→ WHAT THE EXERCISE ASKS
Using the line that contains "Mehr Einträge (41, 2368)" as the start, restate each line word for word through the final line of the material below, and return only those.
━━━━━ TASK DATA
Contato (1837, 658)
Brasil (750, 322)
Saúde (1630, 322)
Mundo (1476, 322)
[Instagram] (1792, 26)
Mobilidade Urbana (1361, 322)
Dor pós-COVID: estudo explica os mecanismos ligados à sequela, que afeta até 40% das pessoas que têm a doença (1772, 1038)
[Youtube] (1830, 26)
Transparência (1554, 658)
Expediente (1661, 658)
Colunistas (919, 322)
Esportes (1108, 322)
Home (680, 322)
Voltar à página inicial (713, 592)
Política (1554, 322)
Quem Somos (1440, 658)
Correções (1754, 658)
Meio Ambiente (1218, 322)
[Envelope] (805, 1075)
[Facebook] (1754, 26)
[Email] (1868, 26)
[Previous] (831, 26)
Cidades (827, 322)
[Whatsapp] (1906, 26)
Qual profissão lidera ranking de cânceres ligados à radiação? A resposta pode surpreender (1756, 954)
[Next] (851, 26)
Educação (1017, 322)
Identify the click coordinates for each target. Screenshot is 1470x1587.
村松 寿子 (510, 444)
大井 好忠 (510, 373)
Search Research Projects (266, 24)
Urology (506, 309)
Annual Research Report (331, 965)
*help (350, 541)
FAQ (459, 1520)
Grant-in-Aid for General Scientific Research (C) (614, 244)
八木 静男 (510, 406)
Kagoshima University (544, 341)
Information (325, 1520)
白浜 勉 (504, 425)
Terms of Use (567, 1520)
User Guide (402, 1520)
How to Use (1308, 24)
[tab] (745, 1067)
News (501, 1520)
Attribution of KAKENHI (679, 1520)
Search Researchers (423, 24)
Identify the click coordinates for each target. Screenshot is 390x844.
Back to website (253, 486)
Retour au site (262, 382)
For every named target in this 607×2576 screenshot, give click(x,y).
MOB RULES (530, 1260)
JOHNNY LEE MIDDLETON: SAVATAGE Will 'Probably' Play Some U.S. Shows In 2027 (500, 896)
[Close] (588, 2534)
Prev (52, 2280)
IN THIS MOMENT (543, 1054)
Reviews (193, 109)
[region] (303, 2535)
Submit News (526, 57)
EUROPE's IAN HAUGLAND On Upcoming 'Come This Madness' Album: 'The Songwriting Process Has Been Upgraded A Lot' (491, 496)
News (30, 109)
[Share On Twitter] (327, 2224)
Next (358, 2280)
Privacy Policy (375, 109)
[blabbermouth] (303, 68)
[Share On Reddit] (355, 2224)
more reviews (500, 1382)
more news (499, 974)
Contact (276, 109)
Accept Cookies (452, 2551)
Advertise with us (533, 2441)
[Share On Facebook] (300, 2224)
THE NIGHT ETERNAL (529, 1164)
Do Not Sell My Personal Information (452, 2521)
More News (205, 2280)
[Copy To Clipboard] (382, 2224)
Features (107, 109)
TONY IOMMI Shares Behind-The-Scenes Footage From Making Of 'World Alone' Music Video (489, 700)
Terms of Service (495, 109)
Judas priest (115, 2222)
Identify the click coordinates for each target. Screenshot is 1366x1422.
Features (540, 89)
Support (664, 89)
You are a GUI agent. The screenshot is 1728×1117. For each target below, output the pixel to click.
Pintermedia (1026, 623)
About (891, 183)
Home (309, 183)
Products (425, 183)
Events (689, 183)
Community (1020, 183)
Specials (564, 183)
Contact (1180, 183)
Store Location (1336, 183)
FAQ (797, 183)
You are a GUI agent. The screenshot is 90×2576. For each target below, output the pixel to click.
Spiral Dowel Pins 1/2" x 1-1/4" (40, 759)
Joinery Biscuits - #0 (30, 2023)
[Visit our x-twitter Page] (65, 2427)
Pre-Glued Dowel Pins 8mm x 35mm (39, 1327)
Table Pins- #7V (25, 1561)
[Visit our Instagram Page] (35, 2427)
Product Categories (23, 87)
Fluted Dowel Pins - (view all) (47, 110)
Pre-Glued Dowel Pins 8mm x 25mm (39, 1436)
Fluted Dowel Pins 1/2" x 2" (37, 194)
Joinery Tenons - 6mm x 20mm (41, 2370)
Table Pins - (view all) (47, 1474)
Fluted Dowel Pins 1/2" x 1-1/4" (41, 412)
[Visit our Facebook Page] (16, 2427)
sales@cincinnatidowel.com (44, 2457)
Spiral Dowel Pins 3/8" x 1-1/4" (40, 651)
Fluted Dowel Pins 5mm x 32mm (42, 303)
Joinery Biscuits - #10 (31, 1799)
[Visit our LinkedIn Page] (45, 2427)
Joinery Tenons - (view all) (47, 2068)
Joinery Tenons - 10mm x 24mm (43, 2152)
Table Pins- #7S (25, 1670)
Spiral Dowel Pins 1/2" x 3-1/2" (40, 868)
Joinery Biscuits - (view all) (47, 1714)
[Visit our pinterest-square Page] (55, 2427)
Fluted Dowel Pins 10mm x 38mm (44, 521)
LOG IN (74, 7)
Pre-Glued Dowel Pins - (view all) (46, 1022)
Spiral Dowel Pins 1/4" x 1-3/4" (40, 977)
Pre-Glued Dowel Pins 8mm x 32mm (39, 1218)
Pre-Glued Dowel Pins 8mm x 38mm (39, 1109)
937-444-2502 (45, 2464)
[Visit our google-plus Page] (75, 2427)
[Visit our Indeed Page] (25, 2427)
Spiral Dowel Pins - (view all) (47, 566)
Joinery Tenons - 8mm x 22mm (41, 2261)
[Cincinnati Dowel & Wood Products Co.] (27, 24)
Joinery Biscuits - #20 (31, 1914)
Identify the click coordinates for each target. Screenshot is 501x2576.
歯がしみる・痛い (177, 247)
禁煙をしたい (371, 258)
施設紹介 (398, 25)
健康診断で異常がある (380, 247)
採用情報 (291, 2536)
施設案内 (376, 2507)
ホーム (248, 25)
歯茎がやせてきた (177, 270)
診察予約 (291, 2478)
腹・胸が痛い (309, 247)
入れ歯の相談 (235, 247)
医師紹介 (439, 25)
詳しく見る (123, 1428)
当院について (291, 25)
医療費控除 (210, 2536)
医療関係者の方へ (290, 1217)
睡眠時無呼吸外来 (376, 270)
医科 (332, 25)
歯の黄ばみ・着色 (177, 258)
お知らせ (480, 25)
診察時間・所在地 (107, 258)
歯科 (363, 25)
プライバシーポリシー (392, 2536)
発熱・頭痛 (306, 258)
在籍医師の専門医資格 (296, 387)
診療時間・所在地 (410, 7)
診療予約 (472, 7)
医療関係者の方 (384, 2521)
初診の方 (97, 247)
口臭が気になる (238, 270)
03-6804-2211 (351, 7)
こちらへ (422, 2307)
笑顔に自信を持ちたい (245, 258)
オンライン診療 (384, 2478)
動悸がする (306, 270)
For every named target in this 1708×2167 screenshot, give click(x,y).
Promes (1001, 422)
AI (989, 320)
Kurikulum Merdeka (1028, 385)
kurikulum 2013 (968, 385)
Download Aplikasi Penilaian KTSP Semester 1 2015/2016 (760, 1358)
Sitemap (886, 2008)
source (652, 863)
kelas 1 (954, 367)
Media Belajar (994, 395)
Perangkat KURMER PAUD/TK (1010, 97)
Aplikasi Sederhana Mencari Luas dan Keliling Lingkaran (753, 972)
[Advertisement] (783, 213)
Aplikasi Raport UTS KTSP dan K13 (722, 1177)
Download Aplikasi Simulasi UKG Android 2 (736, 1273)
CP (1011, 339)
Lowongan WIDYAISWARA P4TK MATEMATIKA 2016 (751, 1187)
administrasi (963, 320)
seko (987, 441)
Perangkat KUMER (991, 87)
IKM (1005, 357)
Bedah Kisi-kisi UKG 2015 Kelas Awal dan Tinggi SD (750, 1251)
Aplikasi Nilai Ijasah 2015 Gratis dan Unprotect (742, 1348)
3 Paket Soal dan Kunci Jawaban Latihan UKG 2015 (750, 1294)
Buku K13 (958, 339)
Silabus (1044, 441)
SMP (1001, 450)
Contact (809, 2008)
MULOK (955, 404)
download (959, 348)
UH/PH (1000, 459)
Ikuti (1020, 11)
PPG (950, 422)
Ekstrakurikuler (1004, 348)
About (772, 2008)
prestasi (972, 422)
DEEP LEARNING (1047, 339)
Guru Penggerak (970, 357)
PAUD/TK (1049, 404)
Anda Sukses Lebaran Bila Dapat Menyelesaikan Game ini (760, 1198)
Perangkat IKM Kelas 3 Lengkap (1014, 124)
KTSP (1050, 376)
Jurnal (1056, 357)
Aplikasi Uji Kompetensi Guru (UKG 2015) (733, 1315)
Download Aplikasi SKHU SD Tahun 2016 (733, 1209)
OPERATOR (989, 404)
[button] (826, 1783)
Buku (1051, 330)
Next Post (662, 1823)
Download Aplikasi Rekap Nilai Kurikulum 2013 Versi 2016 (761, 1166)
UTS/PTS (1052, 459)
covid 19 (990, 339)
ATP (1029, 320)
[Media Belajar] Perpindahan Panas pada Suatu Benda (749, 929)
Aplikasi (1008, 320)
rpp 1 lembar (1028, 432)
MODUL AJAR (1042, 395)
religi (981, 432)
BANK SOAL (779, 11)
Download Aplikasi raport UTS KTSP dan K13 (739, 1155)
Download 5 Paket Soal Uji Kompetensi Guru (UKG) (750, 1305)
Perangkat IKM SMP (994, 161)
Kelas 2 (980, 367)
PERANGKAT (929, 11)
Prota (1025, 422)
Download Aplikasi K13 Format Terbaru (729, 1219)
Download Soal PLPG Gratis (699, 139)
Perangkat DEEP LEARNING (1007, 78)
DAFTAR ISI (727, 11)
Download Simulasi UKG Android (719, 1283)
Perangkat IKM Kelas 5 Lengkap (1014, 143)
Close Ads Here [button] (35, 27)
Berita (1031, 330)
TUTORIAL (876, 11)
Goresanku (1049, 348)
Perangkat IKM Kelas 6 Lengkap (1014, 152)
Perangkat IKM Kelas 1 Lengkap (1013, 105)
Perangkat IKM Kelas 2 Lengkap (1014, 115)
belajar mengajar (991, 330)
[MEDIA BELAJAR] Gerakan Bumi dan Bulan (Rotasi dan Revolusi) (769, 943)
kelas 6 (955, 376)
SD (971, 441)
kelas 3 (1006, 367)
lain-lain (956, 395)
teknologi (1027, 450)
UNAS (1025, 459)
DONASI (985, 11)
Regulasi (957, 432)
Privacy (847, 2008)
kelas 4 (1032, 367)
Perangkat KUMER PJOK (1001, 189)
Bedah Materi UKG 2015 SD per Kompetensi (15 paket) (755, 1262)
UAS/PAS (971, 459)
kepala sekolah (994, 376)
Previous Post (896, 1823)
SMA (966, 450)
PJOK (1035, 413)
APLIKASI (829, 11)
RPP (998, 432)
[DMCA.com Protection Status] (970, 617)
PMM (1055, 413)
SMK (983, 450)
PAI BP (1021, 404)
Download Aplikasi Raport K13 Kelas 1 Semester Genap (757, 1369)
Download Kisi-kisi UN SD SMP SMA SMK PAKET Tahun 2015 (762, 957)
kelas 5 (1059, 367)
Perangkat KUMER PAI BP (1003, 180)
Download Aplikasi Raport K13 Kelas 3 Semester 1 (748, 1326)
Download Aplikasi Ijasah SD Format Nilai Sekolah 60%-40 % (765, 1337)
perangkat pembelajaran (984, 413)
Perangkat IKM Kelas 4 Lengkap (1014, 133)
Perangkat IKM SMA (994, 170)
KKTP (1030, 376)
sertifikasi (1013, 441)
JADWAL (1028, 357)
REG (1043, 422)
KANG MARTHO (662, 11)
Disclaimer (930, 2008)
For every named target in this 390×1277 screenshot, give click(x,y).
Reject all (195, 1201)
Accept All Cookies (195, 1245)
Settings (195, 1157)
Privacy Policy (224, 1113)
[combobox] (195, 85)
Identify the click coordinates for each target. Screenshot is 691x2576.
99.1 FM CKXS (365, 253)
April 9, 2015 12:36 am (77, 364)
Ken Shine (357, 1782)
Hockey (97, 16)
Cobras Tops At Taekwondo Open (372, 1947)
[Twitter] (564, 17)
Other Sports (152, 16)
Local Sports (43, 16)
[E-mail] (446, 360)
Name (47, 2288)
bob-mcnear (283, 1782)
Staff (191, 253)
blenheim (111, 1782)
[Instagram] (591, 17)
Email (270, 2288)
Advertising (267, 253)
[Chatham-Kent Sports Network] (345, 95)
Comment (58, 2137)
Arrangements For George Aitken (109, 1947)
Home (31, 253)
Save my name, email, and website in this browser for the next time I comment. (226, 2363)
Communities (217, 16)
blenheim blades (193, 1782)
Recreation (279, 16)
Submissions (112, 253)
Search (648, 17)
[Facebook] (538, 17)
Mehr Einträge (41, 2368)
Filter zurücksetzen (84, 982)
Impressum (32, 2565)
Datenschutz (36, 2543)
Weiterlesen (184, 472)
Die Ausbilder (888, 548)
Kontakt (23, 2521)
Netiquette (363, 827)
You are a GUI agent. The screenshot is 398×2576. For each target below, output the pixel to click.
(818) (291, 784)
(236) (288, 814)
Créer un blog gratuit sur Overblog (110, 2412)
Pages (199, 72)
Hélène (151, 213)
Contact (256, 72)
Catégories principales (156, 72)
━━━━━━━━━━
→ EXERCISE ANSWER
Mehr Einträge (41, 2368)
Filter zurücksetzen (84, 982)
Impressum (32, 2565)
Datenschutz (36, 2543)
Weiterlesen (184, 472)
Die Ausbilder (888, 548)
Kontakt (23, 2521)
Netiquette (363, 827)
You are a GUI agent. The screenshot is 398×2576. For each target below, output the pixel to click.
(818) (291, 784)
(236) (288, 814)
Créer un blog gratuit sur Overblog (110, 2412)
Pages (199, 72)
Hélène (151, 213)
Contact (256, 72)
Catégories principales (156, 72)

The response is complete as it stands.